**Raw data**

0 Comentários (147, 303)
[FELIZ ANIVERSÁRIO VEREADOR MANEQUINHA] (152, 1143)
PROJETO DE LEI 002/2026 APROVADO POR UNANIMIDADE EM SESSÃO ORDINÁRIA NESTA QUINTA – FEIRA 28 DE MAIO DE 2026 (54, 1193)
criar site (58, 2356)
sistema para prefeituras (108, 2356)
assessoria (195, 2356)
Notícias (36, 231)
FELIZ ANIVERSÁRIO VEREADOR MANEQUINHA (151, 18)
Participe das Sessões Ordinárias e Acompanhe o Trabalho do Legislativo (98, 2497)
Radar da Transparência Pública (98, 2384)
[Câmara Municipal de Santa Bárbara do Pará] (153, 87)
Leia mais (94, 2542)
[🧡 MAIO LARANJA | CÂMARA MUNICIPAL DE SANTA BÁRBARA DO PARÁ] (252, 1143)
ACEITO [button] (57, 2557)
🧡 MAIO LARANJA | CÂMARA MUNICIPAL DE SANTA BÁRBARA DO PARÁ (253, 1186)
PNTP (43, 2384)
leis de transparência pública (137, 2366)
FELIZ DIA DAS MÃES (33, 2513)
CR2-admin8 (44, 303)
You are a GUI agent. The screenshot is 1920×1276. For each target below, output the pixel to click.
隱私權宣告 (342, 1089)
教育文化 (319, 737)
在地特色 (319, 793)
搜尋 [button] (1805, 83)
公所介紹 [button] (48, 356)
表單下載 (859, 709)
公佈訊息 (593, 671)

**Problem to work on**
Please return every line of the records above that contains the word "ANIVERSÁRIO".

**Answer to this problem**
[FELIZ ANIVERSÁRIO VEREADOR MANEQUINHA] (152, 1143)
FELIZ ANIVERSÁRIO VEREADOR MANEQUINHA (151, 18)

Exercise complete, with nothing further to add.